The main difference between the valley this month and last month is the weather. For this week, at least, we have the return of summer, and the sunshine is casting a glaze over all the foliage. The reed canary grass toppled over after flowering but is now sprouting fresh green blades. In previous years I haven’t noticed this second ‘crop’, but I am not expecting it to flower again. Bursts of colour come from the purple loosestrife, which is still flowering.
Below, I have pasted the picture for June, so you can see the difference from the beginning to the end of summer.
More things that got away – I had to mow the pathways down in the watermeadow yesterday, as it was my only chance for the next couple of weeks. My back was well enough as long as the mower’s motor assisted me. I tried not to think about the wildlife I was rampaging over. Many grasshoppers hopped out of my way as did a couple of frogs which I was peeved about as I didn’t have my camera with me. There were three huge spiders guarding webs across the left-hand pathway, but they scuttled back to their anchorage points before I came barging through and I know they will soon build more cobwebs. I missed a beetle on the ramp and a red dragonfly, which might have been the Common Darter, but it flew off before I could examine it close-up. I straightened one of the stone steps and a centipede scuttled away. I went back down with the camera a little later and didn’t see as much that time, though I got an excellent photo of a green-veined white butterfly and one of the disgruntled spiders’ cousins whose web in the middle of a grass patch remained undisturbed. Lots of carpet moths and speckled wood butterflies and swarms of dung flies of various sizes.

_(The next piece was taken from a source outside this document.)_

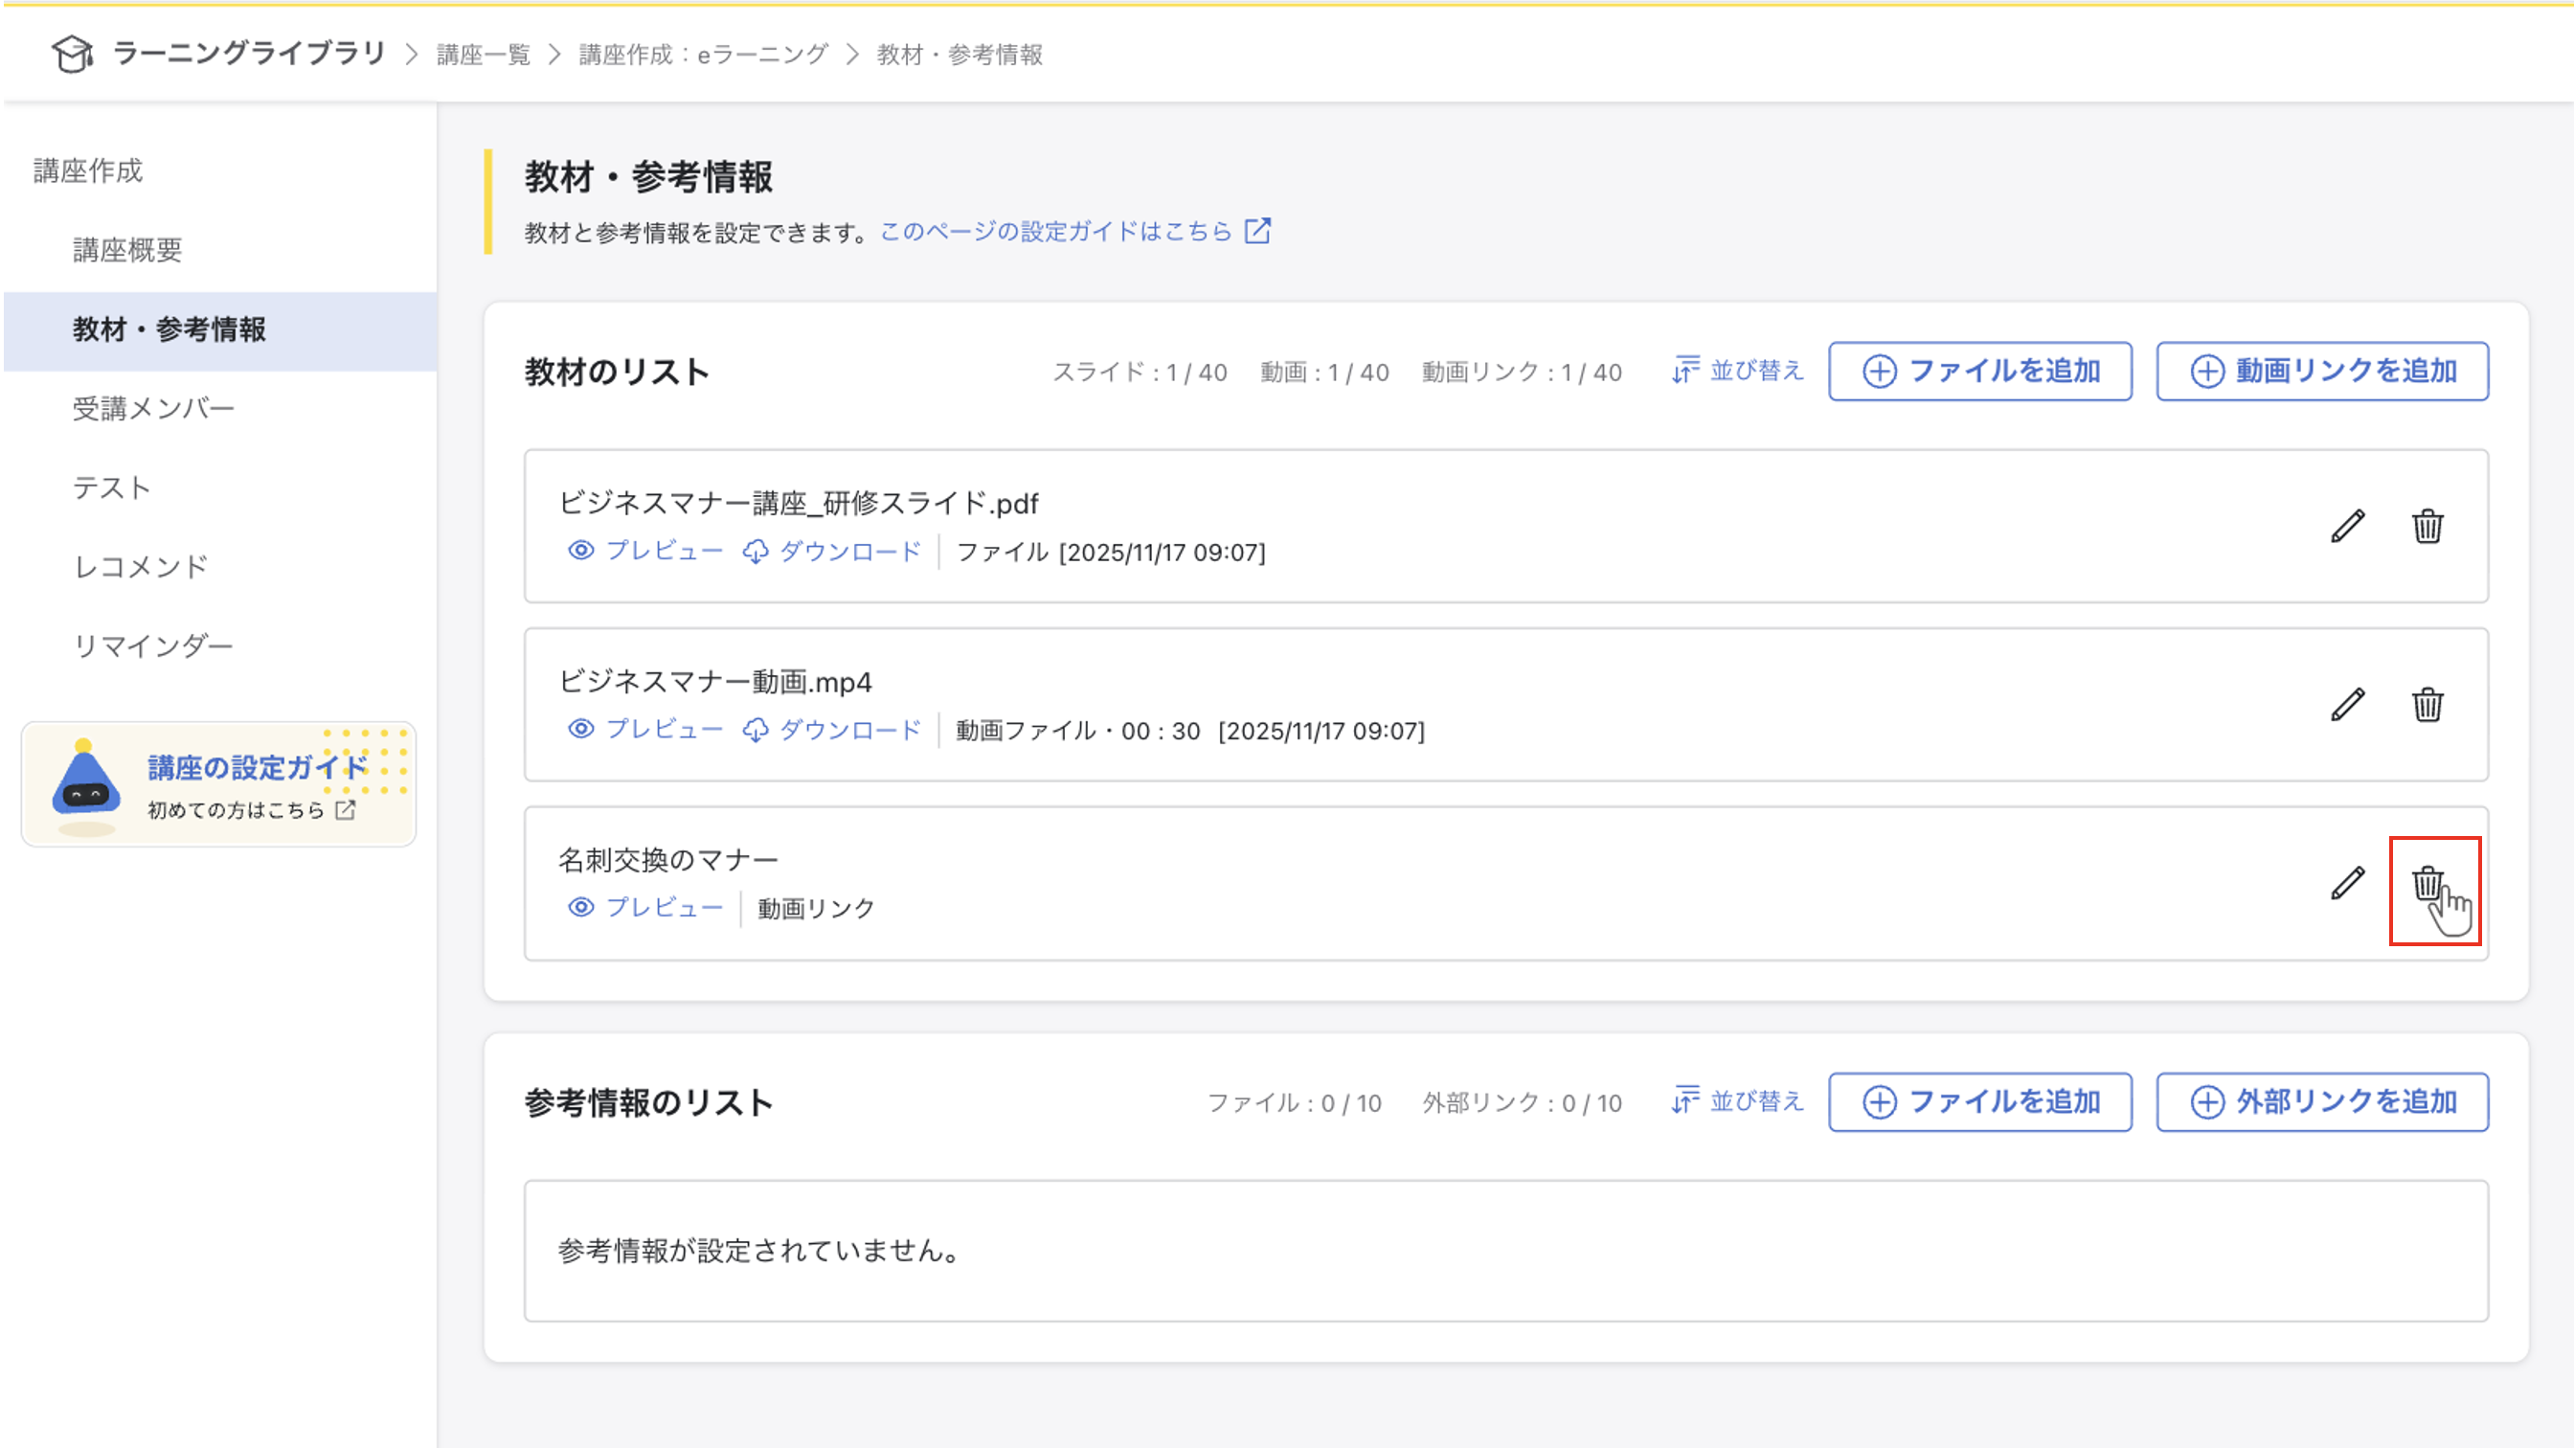Open the edit icon for ビジネスマナー講座_研修スライド.pdf
The width and height of the screenshot is (2574, 1448).
[2348, 527]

PROJECT UPDATE – I have just realised that at this point, I am a quarter of the way through the year that started on 5th June 2023. So how’s it going? My goal was to record 260 species in the year, which is 65 per quarter and I have recorded 120 so far, which on paper looks way ahead of schedule!
However, there are lean times ahead! The meadow will be flooded for a month or two during the winter and, yes, I could paddle, but I don’t want to turn it into a quagmire. During that time, I can try and spot birds from the decking or the house and I can record the rest of the trees – alder, willows. Also, I have some photos that I still haven’t identified, like grasses, docks, and toadstools.
There will be a fresh scattering of flowers in the spring, and I hope to be able to do some pond-dipping. The pond and stream are too overgrown to get to at the moment, so I haven’t recorded any pondlife at all as yet, but I know it’s there.
So, until then, I’ve got to keep my eyes open and my camera clicking. There are probably tiny plants that I have been overlooking, the centipede that got away and there will undoubtedly be more fungi in the autumn. I wasn’t expecting to see any during the summer – and I still haven’t identified what I saw.